WHAT IS REQUIRED: Take from the material every line that contains the word "menu".
··· SUPPLIED DATA ···
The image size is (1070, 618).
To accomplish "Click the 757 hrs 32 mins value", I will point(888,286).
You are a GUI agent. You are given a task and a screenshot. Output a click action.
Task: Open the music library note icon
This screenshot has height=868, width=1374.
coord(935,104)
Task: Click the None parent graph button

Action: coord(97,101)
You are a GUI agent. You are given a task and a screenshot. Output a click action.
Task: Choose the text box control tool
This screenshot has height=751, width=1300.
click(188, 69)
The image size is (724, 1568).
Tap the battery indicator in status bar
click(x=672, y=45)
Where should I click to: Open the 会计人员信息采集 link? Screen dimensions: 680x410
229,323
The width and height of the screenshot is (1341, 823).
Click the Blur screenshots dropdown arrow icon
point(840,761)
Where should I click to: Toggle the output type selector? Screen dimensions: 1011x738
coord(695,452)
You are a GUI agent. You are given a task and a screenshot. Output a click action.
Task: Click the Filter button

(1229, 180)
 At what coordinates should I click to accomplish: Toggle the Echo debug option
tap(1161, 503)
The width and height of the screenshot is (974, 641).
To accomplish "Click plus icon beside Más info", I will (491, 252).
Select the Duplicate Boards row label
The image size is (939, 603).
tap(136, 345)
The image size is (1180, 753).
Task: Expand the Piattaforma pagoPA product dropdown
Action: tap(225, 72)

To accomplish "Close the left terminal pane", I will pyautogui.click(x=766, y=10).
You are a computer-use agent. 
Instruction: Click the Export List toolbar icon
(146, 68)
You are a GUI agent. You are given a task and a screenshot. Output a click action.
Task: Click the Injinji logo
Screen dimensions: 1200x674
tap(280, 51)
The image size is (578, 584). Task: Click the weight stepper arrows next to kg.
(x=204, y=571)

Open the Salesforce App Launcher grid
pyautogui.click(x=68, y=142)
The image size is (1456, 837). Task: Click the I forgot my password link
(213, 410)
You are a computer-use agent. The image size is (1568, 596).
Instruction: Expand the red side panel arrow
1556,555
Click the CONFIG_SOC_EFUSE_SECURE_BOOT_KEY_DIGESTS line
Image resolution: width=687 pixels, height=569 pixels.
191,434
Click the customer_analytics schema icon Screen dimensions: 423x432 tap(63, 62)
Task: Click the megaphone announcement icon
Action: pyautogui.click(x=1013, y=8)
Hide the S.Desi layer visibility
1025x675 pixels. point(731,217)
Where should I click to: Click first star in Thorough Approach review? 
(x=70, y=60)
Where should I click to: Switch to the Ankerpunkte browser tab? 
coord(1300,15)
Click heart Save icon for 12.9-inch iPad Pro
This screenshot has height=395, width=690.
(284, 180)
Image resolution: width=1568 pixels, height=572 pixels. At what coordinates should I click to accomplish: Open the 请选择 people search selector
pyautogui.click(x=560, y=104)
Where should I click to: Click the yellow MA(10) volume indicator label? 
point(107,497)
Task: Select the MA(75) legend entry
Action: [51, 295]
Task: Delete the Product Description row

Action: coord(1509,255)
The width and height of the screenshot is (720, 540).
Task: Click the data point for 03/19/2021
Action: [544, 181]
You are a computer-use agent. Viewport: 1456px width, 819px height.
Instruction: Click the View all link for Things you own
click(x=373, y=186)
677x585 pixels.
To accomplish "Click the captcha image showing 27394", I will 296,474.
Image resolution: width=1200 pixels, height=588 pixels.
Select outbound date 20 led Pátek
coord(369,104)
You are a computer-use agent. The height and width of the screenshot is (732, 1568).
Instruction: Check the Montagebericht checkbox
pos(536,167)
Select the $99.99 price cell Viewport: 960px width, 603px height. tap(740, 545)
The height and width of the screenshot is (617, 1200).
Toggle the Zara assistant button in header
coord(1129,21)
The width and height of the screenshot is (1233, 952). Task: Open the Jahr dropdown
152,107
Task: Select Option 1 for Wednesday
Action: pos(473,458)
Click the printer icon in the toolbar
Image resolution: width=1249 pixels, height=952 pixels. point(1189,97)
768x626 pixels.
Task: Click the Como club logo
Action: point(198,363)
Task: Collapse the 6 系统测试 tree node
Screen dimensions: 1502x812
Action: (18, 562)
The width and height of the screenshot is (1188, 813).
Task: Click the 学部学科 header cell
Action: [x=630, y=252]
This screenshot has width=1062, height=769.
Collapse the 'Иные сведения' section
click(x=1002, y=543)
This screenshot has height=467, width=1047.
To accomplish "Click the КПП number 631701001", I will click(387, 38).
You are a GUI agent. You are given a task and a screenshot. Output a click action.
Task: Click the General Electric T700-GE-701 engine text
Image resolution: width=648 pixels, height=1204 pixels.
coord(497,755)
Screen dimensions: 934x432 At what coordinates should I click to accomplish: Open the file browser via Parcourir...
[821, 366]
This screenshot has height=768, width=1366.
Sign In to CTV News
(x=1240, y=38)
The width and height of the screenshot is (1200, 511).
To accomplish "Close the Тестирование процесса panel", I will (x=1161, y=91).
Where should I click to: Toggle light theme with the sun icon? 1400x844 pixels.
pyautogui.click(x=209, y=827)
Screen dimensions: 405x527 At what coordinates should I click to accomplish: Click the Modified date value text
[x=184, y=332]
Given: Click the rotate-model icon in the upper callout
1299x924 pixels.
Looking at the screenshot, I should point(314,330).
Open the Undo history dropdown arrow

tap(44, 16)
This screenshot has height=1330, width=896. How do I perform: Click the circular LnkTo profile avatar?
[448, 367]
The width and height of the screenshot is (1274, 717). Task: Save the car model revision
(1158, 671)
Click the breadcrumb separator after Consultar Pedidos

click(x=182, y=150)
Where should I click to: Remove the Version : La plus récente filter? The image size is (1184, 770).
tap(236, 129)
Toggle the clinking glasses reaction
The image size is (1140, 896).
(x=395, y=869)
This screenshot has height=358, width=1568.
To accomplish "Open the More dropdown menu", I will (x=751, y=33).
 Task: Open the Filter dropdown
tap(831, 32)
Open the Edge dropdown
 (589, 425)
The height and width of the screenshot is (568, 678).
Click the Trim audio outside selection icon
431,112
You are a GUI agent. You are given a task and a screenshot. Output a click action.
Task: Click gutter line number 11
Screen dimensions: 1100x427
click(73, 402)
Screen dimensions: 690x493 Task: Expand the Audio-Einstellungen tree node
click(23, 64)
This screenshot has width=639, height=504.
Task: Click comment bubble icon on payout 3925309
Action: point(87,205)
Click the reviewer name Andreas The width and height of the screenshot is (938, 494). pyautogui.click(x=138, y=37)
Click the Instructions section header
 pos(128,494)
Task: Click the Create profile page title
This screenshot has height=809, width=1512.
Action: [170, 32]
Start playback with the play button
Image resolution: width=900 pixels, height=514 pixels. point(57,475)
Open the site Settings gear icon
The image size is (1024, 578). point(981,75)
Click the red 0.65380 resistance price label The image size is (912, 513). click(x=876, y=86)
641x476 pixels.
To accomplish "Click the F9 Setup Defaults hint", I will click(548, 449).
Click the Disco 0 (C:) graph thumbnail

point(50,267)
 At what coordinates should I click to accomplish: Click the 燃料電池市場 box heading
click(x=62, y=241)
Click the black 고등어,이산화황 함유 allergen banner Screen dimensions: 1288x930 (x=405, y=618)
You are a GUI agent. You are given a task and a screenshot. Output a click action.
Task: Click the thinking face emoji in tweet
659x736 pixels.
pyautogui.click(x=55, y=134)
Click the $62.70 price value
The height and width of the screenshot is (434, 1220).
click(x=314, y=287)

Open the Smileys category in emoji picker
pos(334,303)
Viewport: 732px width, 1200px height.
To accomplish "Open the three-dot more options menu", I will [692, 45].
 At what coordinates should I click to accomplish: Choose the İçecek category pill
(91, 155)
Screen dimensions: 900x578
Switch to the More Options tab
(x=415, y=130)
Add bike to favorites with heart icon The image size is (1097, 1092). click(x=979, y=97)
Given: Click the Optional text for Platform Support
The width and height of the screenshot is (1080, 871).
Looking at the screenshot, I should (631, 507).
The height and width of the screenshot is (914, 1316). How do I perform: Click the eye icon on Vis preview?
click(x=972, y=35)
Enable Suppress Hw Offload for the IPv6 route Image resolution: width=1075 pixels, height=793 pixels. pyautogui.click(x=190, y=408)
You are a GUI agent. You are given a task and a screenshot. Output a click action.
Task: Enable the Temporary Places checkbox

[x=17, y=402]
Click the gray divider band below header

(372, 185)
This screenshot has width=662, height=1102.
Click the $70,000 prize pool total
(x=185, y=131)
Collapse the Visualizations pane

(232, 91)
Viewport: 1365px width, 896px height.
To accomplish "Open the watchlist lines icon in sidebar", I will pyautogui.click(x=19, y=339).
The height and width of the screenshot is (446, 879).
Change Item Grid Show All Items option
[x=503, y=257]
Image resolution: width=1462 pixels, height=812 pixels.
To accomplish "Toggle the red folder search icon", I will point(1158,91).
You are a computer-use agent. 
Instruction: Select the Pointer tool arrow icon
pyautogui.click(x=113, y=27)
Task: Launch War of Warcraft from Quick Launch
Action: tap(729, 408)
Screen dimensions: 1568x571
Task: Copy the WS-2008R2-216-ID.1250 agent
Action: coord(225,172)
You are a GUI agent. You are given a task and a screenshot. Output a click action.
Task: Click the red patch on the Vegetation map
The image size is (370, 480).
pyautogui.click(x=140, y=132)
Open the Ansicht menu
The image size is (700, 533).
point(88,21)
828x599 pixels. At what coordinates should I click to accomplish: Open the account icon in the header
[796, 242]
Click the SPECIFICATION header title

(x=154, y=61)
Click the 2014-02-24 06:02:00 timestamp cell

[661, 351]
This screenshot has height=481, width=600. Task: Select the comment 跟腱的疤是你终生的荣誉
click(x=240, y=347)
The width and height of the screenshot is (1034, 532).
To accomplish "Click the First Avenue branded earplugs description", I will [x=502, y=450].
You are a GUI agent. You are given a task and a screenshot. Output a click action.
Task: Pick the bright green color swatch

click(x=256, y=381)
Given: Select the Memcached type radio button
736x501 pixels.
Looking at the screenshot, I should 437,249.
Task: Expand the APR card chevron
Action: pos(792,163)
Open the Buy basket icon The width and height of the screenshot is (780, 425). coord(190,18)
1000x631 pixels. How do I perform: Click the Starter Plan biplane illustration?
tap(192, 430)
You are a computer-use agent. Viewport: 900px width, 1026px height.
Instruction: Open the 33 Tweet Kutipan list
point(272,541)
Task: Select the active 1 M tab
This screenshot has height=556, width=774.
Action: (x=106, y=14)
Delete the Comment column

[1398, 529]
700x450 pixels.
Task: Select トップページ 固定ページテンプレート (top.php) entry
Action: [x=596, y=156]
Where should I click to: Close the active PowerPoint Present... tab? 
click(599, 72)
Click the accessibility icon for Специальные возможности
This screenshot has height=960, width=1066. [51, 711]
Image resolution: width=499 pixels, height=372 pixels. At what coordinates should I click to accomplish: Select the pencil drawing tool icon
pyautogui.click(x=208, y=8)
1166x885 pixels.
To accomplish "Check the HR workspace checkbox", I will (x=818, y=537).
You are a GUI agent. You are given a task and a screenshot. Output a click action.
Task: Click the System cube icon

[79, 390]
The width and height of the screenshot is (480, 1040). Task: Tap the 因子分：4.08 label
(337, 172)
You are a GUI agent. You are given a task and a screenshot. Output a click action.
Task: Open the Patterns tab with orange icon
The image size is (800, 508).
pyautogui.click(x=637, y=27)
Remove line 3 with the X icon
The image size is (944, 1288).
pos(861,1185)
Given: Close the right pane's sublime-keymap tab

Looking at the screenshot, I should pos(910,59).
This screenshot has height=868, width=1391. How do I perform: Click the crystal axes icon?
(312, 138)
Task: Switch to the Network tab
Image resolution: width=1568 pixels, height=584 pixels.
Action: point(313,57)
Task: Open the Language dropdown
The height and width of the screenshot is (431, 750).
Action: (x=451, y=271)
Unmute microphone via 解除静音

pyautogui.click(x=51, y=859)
···
RESPONSE:
To accomplish "Open the More dropdown menu", I will (x=751, y=33).
To accomplish "Open the three-dot more options menu", I will [692, 45].
Open the Ansicht menu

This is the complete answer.